Thank You, Chone Figgins
It’s Thanksgiving Day here in Americaworld, a day to pause, reflect, and listen to people complain about the football game everyone else is enjoying. Here in Seattle, being thankful is a particularly simple task, considering that Mariners GM Jack Zduriencek gave the city the gift of Figginslessness this year. Yesterday, the sun even broke through the clouds for the first time in weeks, proving that nature herself can be a little heavy-handed at times.
It would be all to easy to heap additional scorn onto our diminutive disappointment. Instead, I’m going to do the opposite. In the spirit of Thanksgiving, I want to thank Chone Figgins.
I want to thank his bleary, myopic, failure-soaked eyes, eyes that looked past us and saw only the visualization of future success.
I want to thank his crumbling, bloodstained contract. He earned and will continue to earn nine million dollars per year, the equivalent of two or two and a half wins. He fell somewhat short of these benchmarks, to put it charitably. His ineptitude became the symbol for a franchise that seemed to do almost everything right and have it come out wrong.
The Mariners have not been three wins a season from contending. The issues have been manifold: Ichiro’s inevitable decline, the bloated corpse of Ken Griffey, Jr., Franklin Gutierrez’s extended episode of House. It was a bleakness that was different than the usual Mariners bleakness, because there was never any real target for blame: it wasn’t a spendthrift owner or a helplessly unqualified general manager to point fingers at. The moves looked good on paper. But we always had Chone Figgins.
I want to thank his ineptitude. Losing teams need villains. Bill James once wrote, although I can’t remember where, that “bad teams tend to take out their frustrations on their best players.” Historically, the Mariners have exemplified this. From Danny Tartabull and Dave Henderson to Ichiro himself, the franchise has always concentrated on why their great players couldn’t be greater, rather than worrying about the scrubs around them.
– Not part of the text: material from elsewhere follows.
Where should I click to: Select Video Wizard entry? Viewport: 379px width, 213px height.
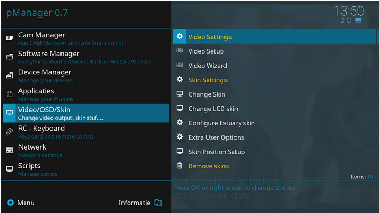(x=274, y=66)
Fans are guilty of this, too. It’s human nature.
Without Chone Figgins to kick around, all that negative energy would have had to go somewhere. The lion’s share would have likely found its way to players like Michael Saunders, Jesus Montero and Justin Smoak, players developing slowly enough as it was. By being a clubhouse cancer, by sucking up all that negativity into himself, he prevented it from spreading. It’s the work of a class act.
And now the Mariners sail into uncharted waters, Figgins torn from the masthead. If the Baseball Fates prove unkind yet again this year, it’ll be someone else thrown overboard, someone less deserving, to appease the crew.
But for now: thank you, Chone Figgins. Thank you for being ballast.
Patrick Dubuque is a wastrel and a general layabout. Many of the sites he has written for are now dead. Follow him on Twitter @euqubud.
http://www.fangraphs.com/blogs/index.php/mariners-sign-figgins
believe it or not, he actually *was* a productive player once upon a time…
Oh just imagine if they had signed Lackey as well!
But to beat the Angels you have to BE the Angels…
Great find!
I love the logic in one of the early comments about how moneyball is all about market inefficiencies…in defending a 4 year/36 MM deal to a guy (who can admittedly play 3b) who will then be played out of position for 2.5 years. Didn’t realize you had to pay through the nose for such an “inefficiency”…
Yep. That was the problem with Figgins.